Rum Sûresi’nde yer alan “Ölüden diriyi, diriden de ölüyü O çıkarıyor.” (Rum Sûresi, 30:19) Âyet-i Kerimesini Sünûhat eserinde tefsir eden Bediüzzaman Said Nursî Hazretleri, bu âyetin çok güzel manalarını ders veriyor.
Sadece insanın veya kâinatın ölümü ve dirilişi değil, çok daha geniş hakikatler beyan ediliyor. “Pek çok desatir-i külliye ve bir kısım desatir-i ekserîyi tazammun eder. Ferde, cemaate, nev’e, mesleğe şâmildir. Yalnız ekseri düsturların mâsadakından bir iki misâl zikredeceğiz.” diyen Bediüzzaman, bu âyetin manasının pek çok yerde ve pek çok hususta geçerli olduğunu ifade etmektedir. Bazen fertlere, bazen cemaate, bazen de bir mesleğe bakan bu âyet-i kerime, şamil olduğu hususlarda nasıl dirilme ve ölmek manalarının gerçekleştiğini göstermektedir. “Lâkayt Emevîlik, nihayet sünnet cemaate, salâbetli Ale- vîlik, nihayet Râfizîliğe dayandı. Hem zâlime karşı miskinliği esas tutan Hıristiyanlık, nihayat tecellüd; cebbarlıkta ve zâlime karşı cihad, izzet-i nefsi esas tutan İslâmiyet—eyvah!—nihayet miskinlikte karar kıldı.” (Sünûhat) Hakikatinde ifade edildiği gibi, lâkayt Emeviliğin ehl-i sünnete yaklaşması ölüyken dirilmek, salâbetli Aleviliğin Râfıziliğe dayanması ise diriyken ölmek manasını ifade etmektedir.

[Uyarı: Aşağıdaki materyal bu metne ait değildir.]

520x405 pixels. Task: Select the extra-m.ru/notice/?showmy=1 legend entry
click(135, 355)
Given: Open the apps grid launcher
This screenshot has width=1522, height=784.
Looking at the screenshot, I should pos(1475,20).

Yine, zalime karşı miskin olan Hırıstiyanlığın bazı hususlarda tecellüd yani cesaret göstermesi, cebbarlığa ve zalimliğe karşı cihad ederek izzet-i nefsi esas tutan Müslümanların ise bu hususları unutarak miskinlik etmesi, ölüyken dirilmek ve diriyken ölmek manalarını göstermektedir.

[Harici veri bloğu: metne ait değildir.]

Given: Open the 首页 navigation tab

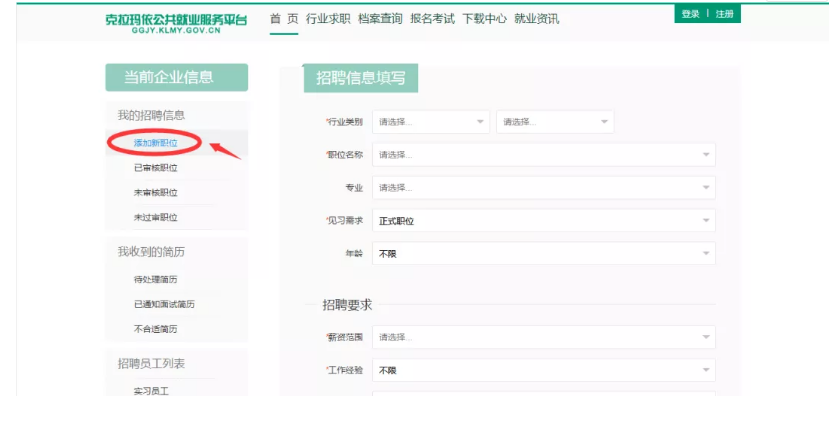Looking at the screenshot, I should [x=284, y=19].
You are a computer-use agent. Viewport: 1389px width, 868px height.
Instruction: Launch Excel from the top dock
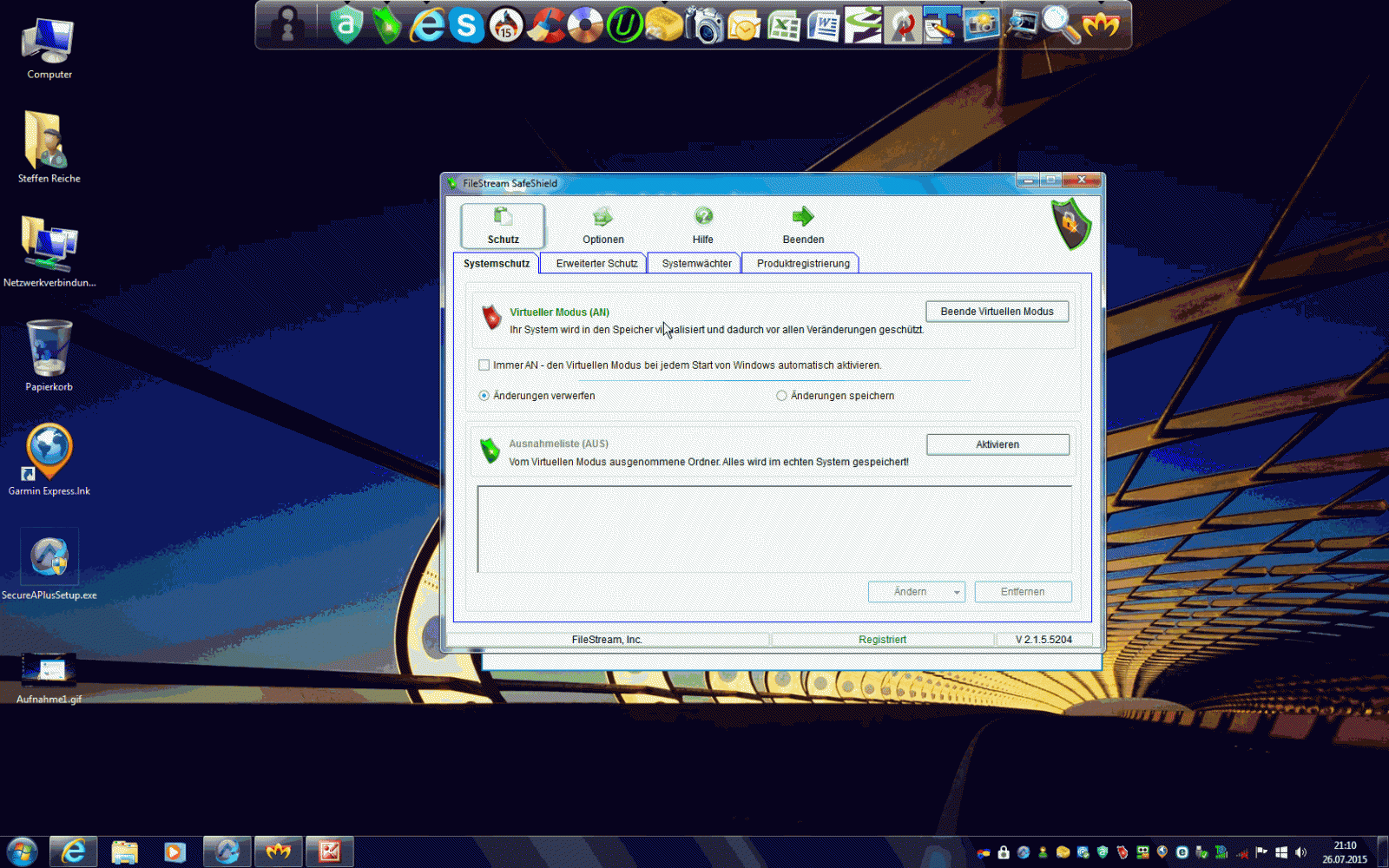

“İki âlim, bazan nâkısın oğlu kâmil, kâmilin oğlu nakıs oluyor.” Hakikatinde ifade edildiği gibi şahsî hayatımızın birçok noktasında da bu âyetin muhatabı olmaktayız. Cenâb-ı Hak’tan duâmız, manen dirildikten sonra tekrar ölmemek, manevî diriliğimizi muhafaza edebilmektir.